Q36. What does a curved line on a velocity-time graph signify?
A curved line on a velocity-time graph means the slope of the graph is changing, which indicates that the acceleration is not constant. This is called non-uniform acceleration.
Q37. The term “uniform” in uniform acceleration means:
Uniform acceleration means that the velocity of the object changes by equal amounts in equal intervals of time. The rate of change of velocity (acceleration) is constant.
Q38. If an object starts from rest, its initial velocity ‘u’ is:
“Starts from rest” means the object is not moving at the beginning of the motion. Therefore, its initial velocity u = 0 m/s. This is a common condition in many physics problems.
Q39. If the velocity of an object is decreasing with time, its velocity-time graph will slope:
If velocity is decreasing with time, the velocity-time graph has a downward slope. This indicates negative acceleration (retardation). The line goes downwards as we move from left to right.
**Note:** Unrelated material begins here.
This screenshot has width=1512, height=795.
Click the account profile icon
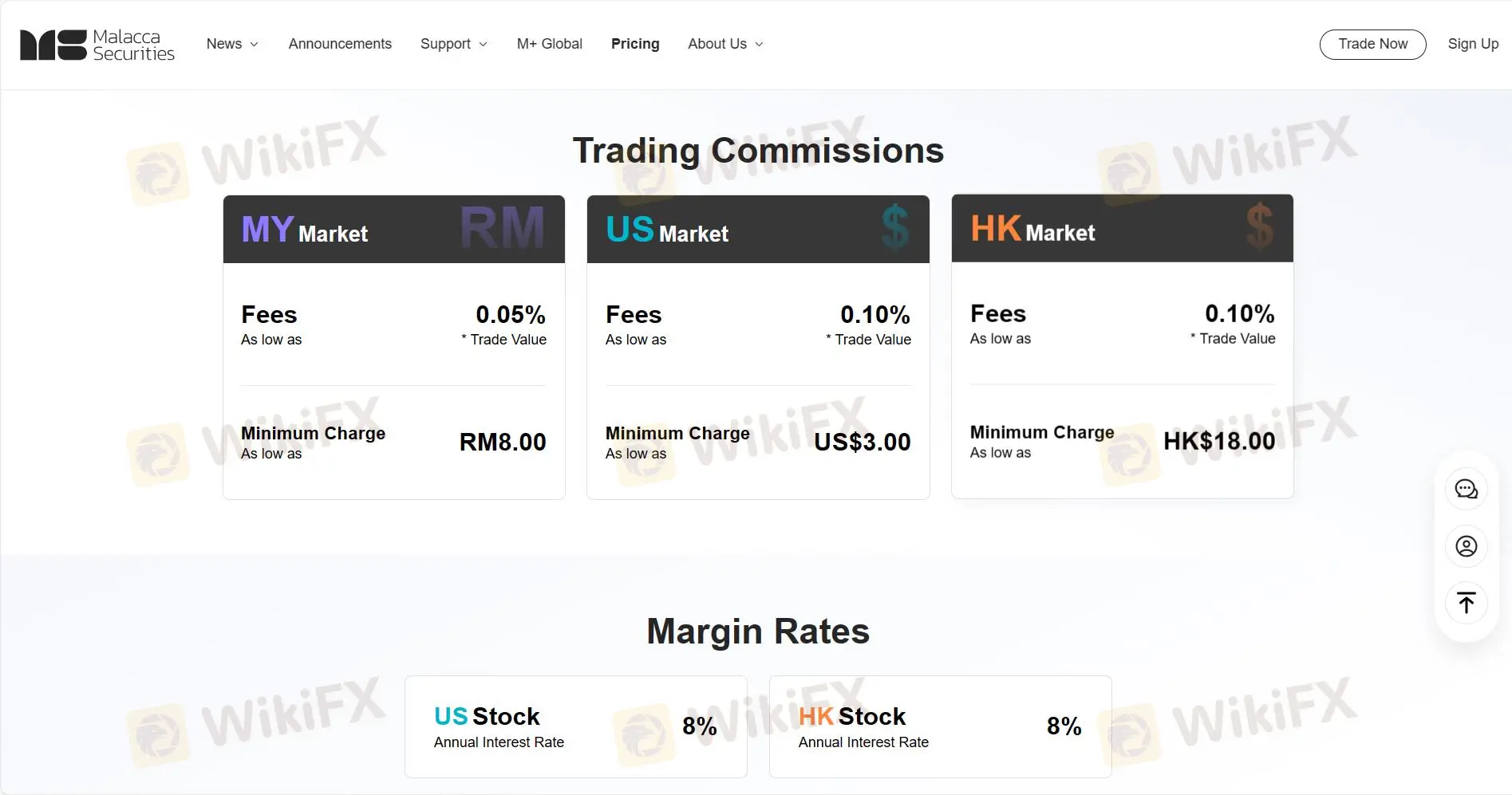[1466, 546]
Q40. What does a straight line sloping upwards on a velocity-time graph indicate?
A straight line sloping upwards on a velocity-time graph means the velocity is increasing at a constant rate. This indicates uniform acceleration. The slope of the line gives the magnitude of the acceleration.
Q41. When the velocity of a car is constant, the height of its velocity-time graph:
When velocity is constant, the velocity-time graph is a horizontal line. The height of this line (the velocity value) remains the same at all points in time, so it does not change with time.
Q42. What does a straight line parallel to the time axis on a distance-time graph indicate?
A straight line parallel to the time axis on a distance-time graph means the distance is not changing with time. The object is staying at the same position, which means it is at rest.
Q43. The formula for the area of a trapezium is used to derive which equation?
The area under a velocity-time graph for uniform acceleration forms a trapezium. The area of this trapezium gives the distance s. Using the trapezium area formula, we derive s = ut + ½at².
Q44. What is the shape of a distance-time graph for an object moving with uniform speed?
When an object moves with uniform speed, it covers equal distances in equal intervals of time. So the distance-time graph is a straight line inclined to the time axis.
Q45. The equation 2as = v² – u² represents the relation between:
The third equation of motion v² = u² + 2as (or 2as = v² – u²) relates the position (s) and velocity (v) of the object. It does not involve time, so it is useful when time is not known.
Q46. Equations relating velocity, acceleration, time and distance are applicable for:
The three equations of motion are specifically applicable for motion along a straight line with uniform acceleration. They cannot be directly applied to circular motion or when acceleration is changing.
Q47. If the distance-time graph is a straight line parallel to the time axis, the slope is:
A horizontal line parallel to the time axis has zero slope. This means the distance is not changing with time, indicating that the object is at rest. The slope of a distance-time graph gives speed, which is zero here.
Q48. For uniform motion, the distance-time graph is linear because distance is ________ to time.
In uniform motion, distance is directly proportional to time. This means as time increases, distance increases by the same factor. This linear relationship gives a straight-line graph passing through the origin.
Q49. The key feature of a graph representing uniform motion is that:
In uniform motion, the rate of change of distance (speed) is constant. On a distance-time graph, this shows as a constant slope. On a velocity-time graph, it shows as a horizontal line with zero slope (constant velocity).